“If the Confederacy falls, there should be written on its tombstone, ‘Died of a theory.’”
As divisive a figure then as he is now, history remembers Jefferson Davis as the ill-fated President of the Confederate States of America.
Like the Roman God Janus, he had two faces: considered cold, aloof, petty, obstinate and vindictive, he was also witty, intelligent, affectionate, impervious to fear and loyal to a fault.
Raised in Mississippi, at his brother’s behest he entered West Point and began the first of two Army careers; in the 1850s he would be named Secretary of War by Franklin Pierce.
A staunch defender of slavery, Davis was an unusual owner: he encouraged them to learn new skills, administer their own justice and provided them with a comfortable living.
Yet Davis did not fully comprehend human nature. To him his logic was irrefutable, and he was never able to see how his remarks, while not necessarily ill-meant, might cause offence.

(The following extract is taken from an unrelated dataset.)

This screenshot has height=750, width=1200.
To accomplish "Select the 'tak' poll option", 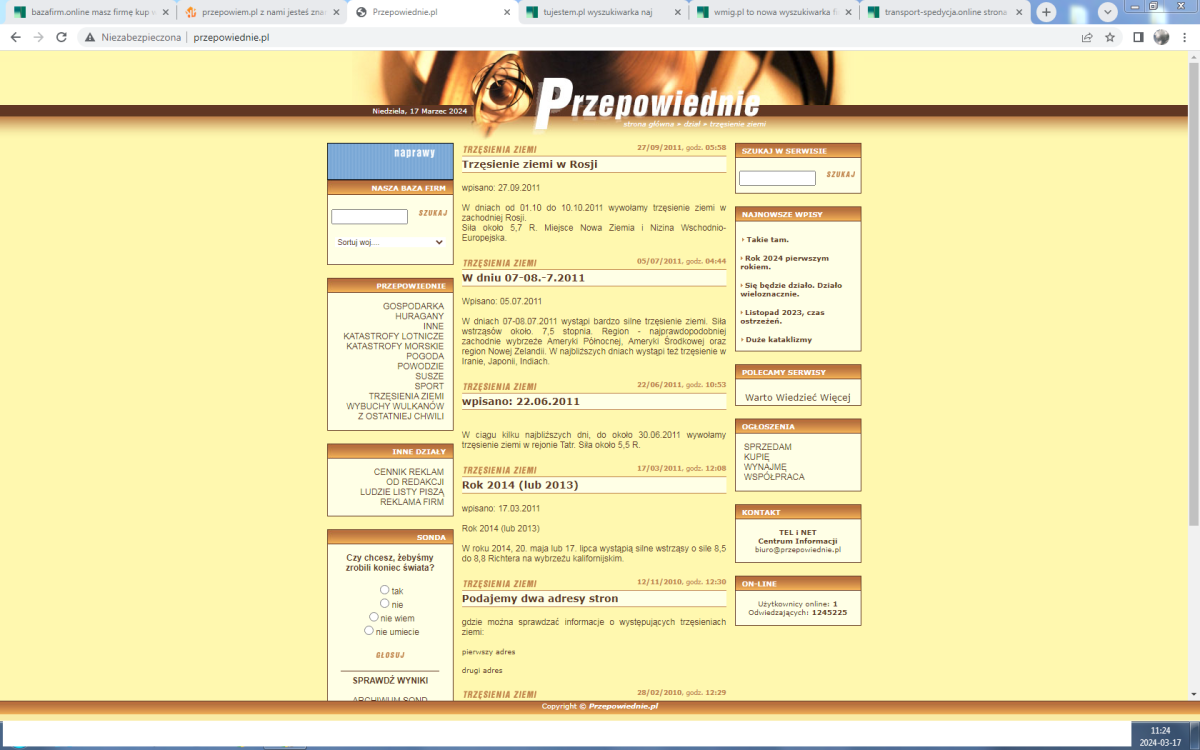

However, his life was plagued by sickness and grief. In addition to his own health issues his first wife died tragically young, as did four of his six children with his second.
A complex portrait of a complex man, William C. Davis’ endeavour methodically explores the life of the leader of the Lost Cause and how the man was made.
Praise for Jefferson Davis: The Man and His Hour
“The fullest and best biography yet written, a work that will remain a standard authoritative account of the life of the Confederate President.” — David Herbert Donald, New York Times Book Review
“A dispassionate, well-researched, and skillful biography of a complex and controversial figure.” — Kirkus Reviews
William C. Davis is an American historian and former Professor of History who specialises in the Civil War and Southern States. A prolific writer, he has written or edited more than forty works on the subject and is four-time winner of the Jefferson Davis Award.